The United States has been a signatory since 1996 to the Comprehensive Nuclear-Test-Ban Treaty, which bans all atomic test explosions, whether for military or civilian purposes.
It was not immediately clear whether Trump was referring to testing nuclear warheads, which the United States last did in 1992, or testing weapons systems capable of carrying atomic warheads.
Trump also claimed that the United States has more nuclear weapons than any other country, praising his own efforts to do "a complete update and renovation of existing weapons."
"Russia is second, and China is a distant third, but will be even within five years," he said.
- Thousands of warheads -
The Stockholm International Peace Research Institute (SIPRI) said in its latest annual report that Russia possesses 5,489 nuclear warheads, compared to 5,177 for the United States and 600 for China.
In total, SIPRI estimates that the nine nuclear-armed countries -- Russia, the United States, China, France, the United Kingdom, Pakistan, India, Israel, and North Korea -- possess more than 12,200 warheads.
Trump told reporters aboard Air Force One that it had been "many years" since the United States had conducted nuclear tests.
"We don't do testing... we've halted it years, many years ago," he said, adding that it was "appropriate" to start again because others are testing.
"I'd like to see denuclearization... denuclearization would be a tremendous thing," he said.
He claimed "it's something we are actually talking to Russia about, and China would be added to that if we do something."
Trump kept the location and dates for testing vague during the news conference, but said earlier it would "begin immediately."
- China defends nuclear ban -
The Republican president was in South Korea to meet with Xi, with the leaders of the world's top two economies coming face-to-face for the first time in Trump's second term.
Chinese foreign ministry spokesman Guo Jiakun later urged the United States to "earnestly abide" by a global nuclear testing ban "and take concrete actions to safeguard the global nuclear disarmament."
The United States conducted 1,054 nuclear tests between July 16, 1945, when the first test was conducted in New Mexico, and 1992, as well as two nuclear attacks on Japan during World War II.
It is the only country to have used nuclear weapons in combat.
The last US nuclear test explosion was in September 1992, with a 20-kiloton underground detonation at the Nevada Nuclear Security Site.
Then-president George H.W. Bush imposed a moratorium on further tests in October 1992 that has been continued by successive administrations.
Nuclear testing was replaced by non-nuclear and subcritical experiments using advanced computer simulations.
- Russia's 'Poseidon' drone -
Putin announced on Wednesday the successful testing of a nuclear-capable, nuclear-powered underwater drone, the second weapons test in days after that of the Burevestnik cruise missile.
In televised remarks broadcast from a military hospital treating Russian soldiers wounded in Ukraine, Putin said there was "no way to intercept" the torpedo drone dubbed "Poseidon."

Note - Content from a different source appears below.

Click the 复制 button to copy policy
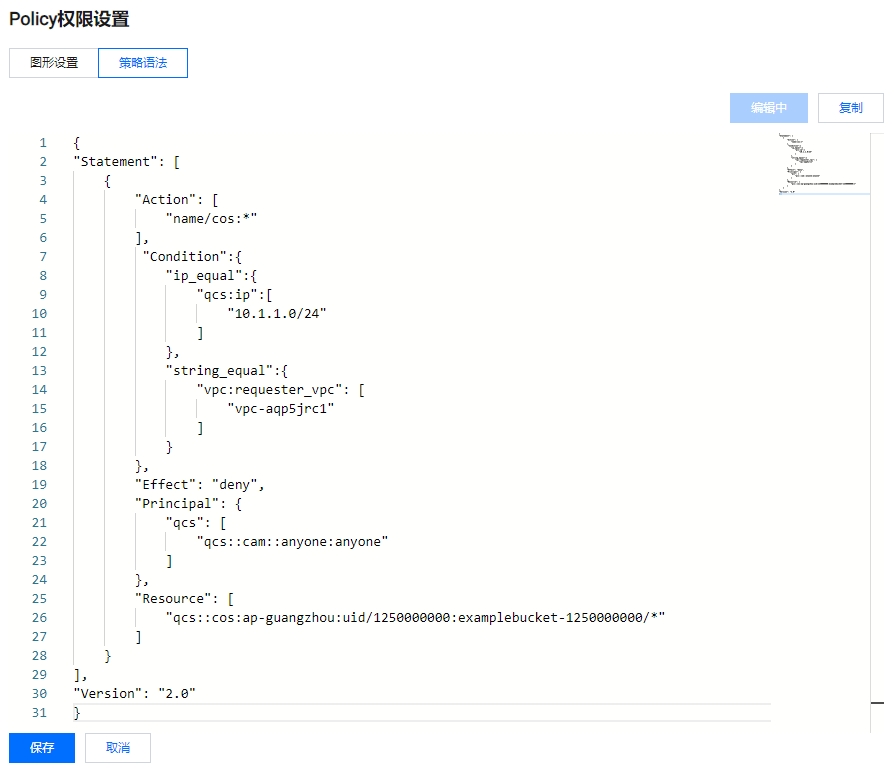The image size is (894, 773). tap(850, 108)
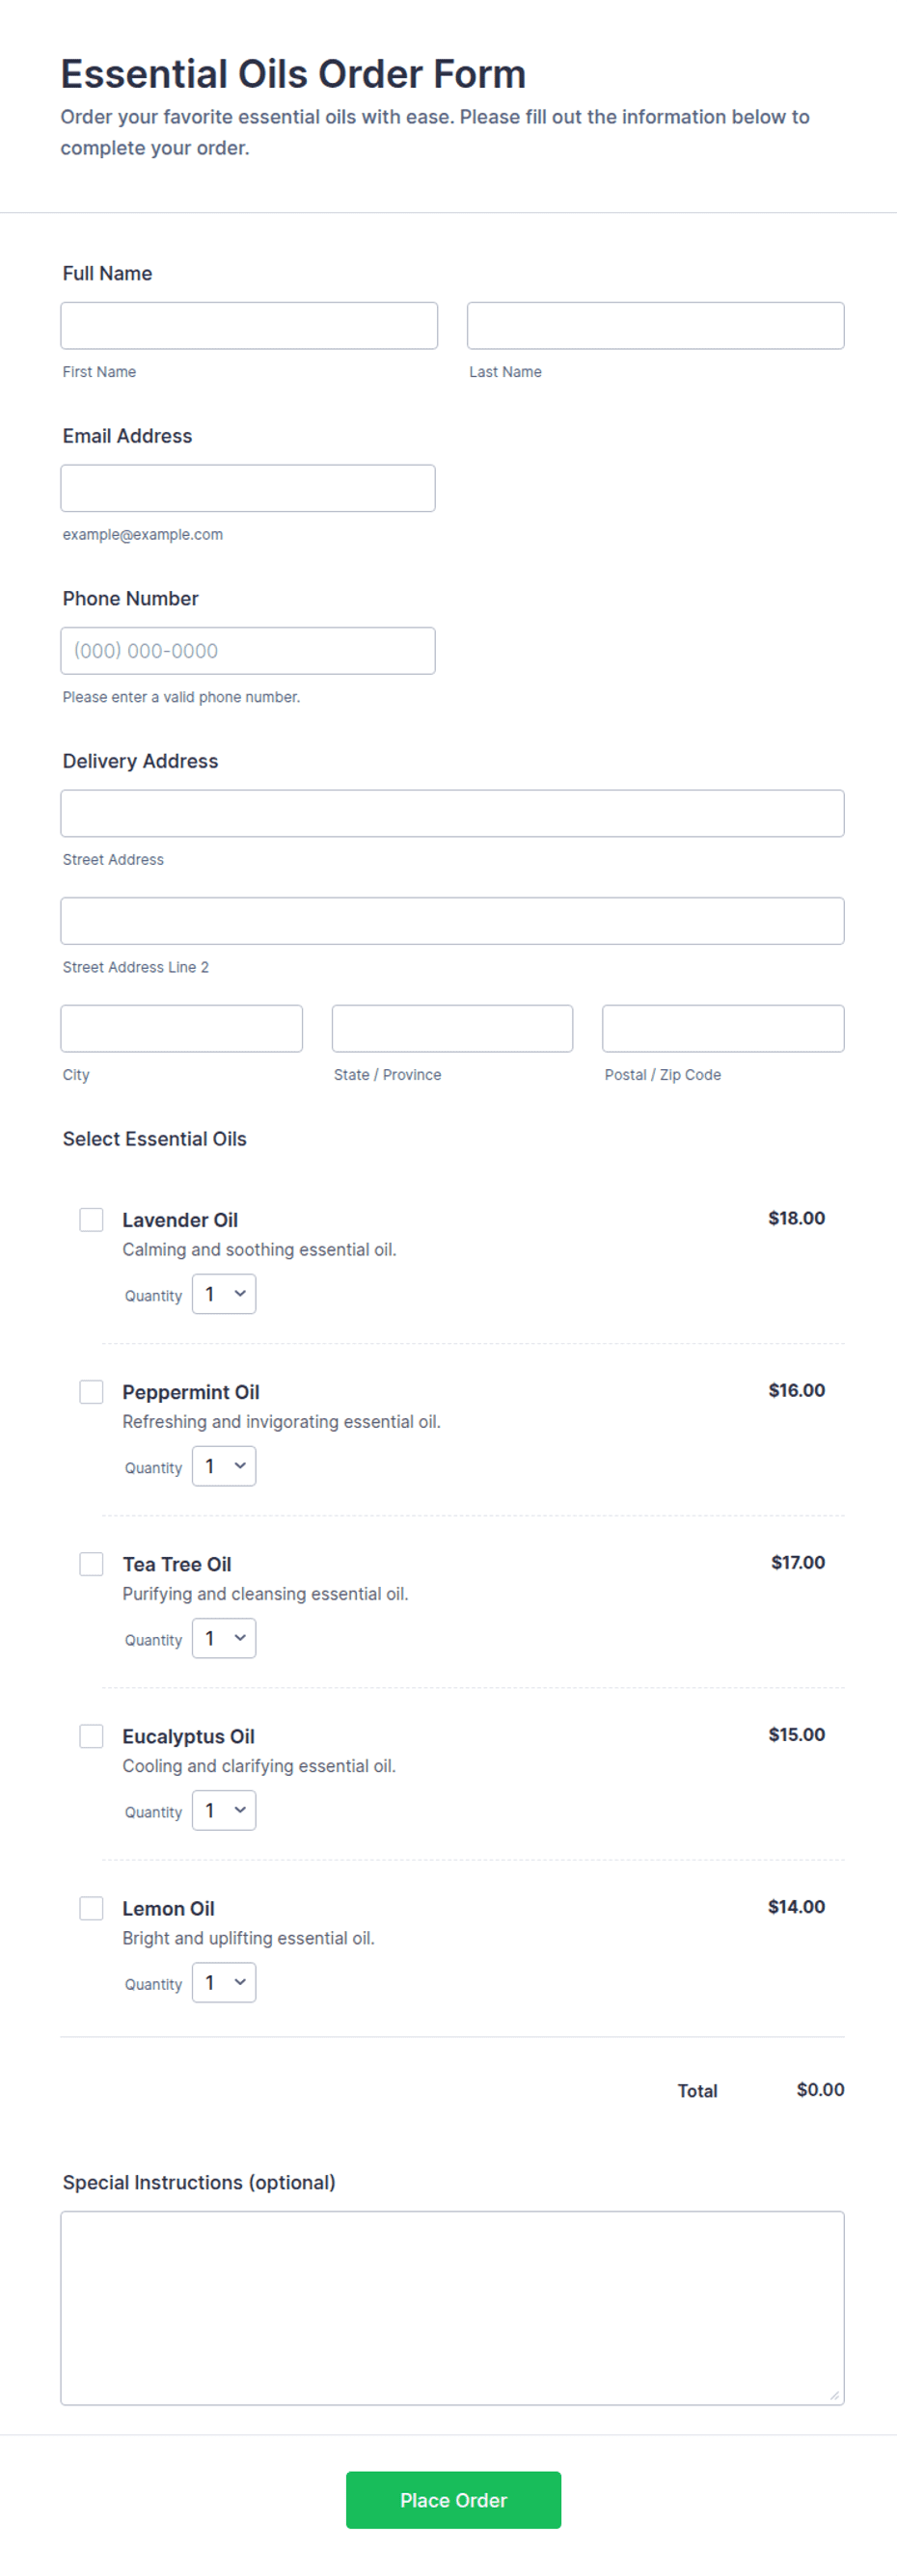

"Regarding the tests of Poseidon and Burevestnik, we hope that the information was conveyed correctly to President Trump," Kremlin spokesman Peskov told journalists, including AFP, during a daily briefing on Thursday.
"This cannot in any way be interpreted as a nuclear test."
He implied that Russia would also test nuclear warheads if Trump ordered a live test of an atomic weapon.
"If someone departs from the moratorium, Russia will act accordingly," Peskov said.